- [Extracted text]
━━━━━━━━━━━━━━━━━━━━━━━━━━━━━━

Leslie's comments
(member since Jan 03, 2009)
Leslie's comments from the Joseph Campbell discussion group group.
(showing 1-20 of 162)
Hi Linda,
That was nice of you to be thinking about me! Thank you. I'm still seeing my therapist, I've had some setbacks and some progress. I still am going to get to the point of seeing him less and less, then not at all, and I know the conversation we had on here will help me, it's part of me now.
It's such a long process. Also, I finished the first draft of my memoir! I'm very excited about that.
It's so funny that you wrote, I keep thinking I should go on here and say hi to every one.
Hi Linda and Allen and Daveh and Sherrie and Doug and everyone else--how are you guys all doing?
I'm sorry Daveh, that is so sad. I'll be thinking about you and your family. I wish I knew something to say something that would make this easier to go through, just know I'm thinking about you.
Leslie
That's interesting. I do believe it, too, that everything is interconnected. The dance--wonder what steps we'll learn while we're here--and then afterwards. It makes life exciting and amazing and mysterious. As much as I'd like to solve every mystery there is, I don't want to--even if it was possible. Mystery is essential.
What's QP? I know a little about fractals, really just the art they make from them. I'd love to get you started--and hear more. :)
I will, that sounds good--maybe I'll try it tonight--thank you, Sherrie
It's interesting how powerful brain chemistry is, I don't think of it as chemicals, I think of it as feelings, but the chemicals somehow create the feelings--or the chemicals are created by the feelings, have they discovered which? It's all so amazing.
I like that so much--it's only fear and I know how to deal with that one! I'm gonna try that next time I get scared. I also like what you said about having an emotion or an an emotion having me. My physical reaction is so intense, that it does feel like something has me--around the neck! Like it's possessing me. I'm working to get better control of all that, but I usually react in ways that are extreme--physically, emotionally. I do want to have emotions, not the other way around.

━━━━━━━━━━━━━━━━━━━━━━━━━━━━━━

- [Data for review]
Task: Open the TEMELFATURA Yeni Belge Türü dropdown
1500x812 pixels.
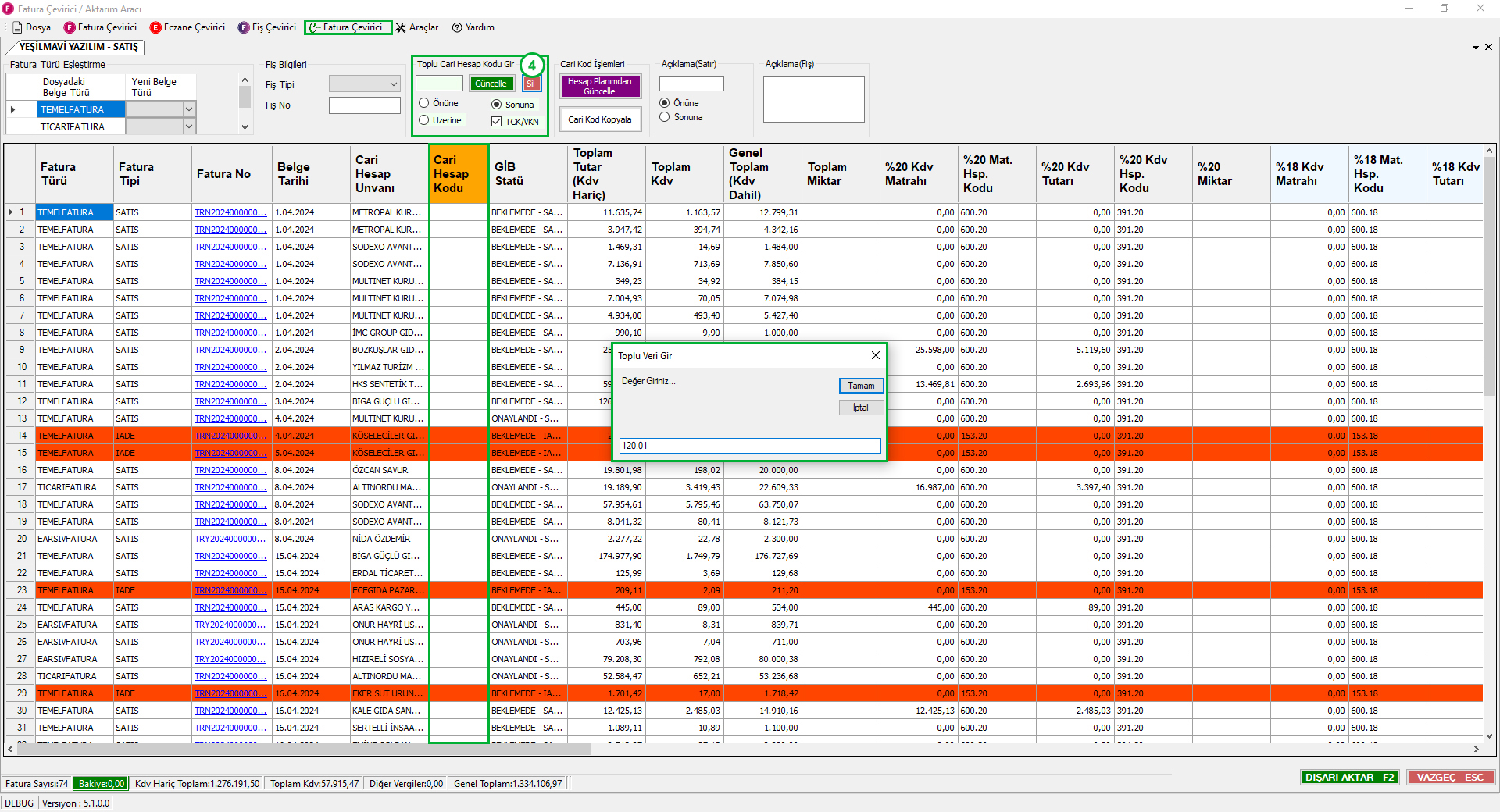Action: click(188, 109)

━━━━━━━━━━━━━━━━━━━━━━━━━━━━━━

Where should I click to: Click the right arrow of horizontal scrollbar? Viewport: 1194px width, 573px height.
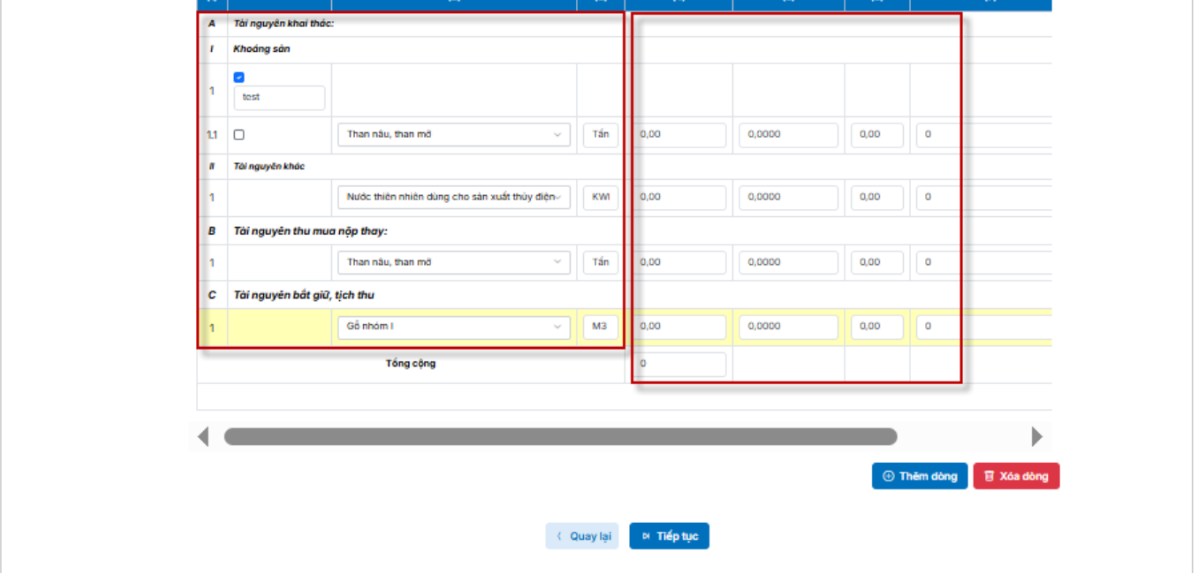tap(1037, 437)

━━━━━━━━━━━━━━━━━━━━━━━━━━━━━━

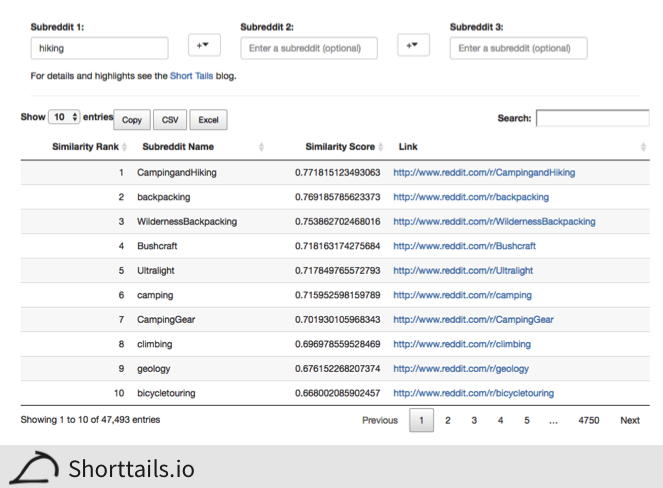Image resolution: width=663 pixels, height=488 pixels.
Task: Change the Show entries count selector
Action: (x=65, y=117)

━━━━━━━━━━━━━━━━━━━━━━━━━━━━━━

- [Exercise description] Repeat the passage of Leslie's comments that lies between "It's so funny" and "guys all doing?", inclusive, word for word. None of the records is needed for what comes next.

- [Solved exercise]
It's so funny that you wrote, I keep thinking I should go on here and say hi to every one.
Hi Linda and Allen and Daveh and Sherrie and Doug and everyone else--how are you guys all doing?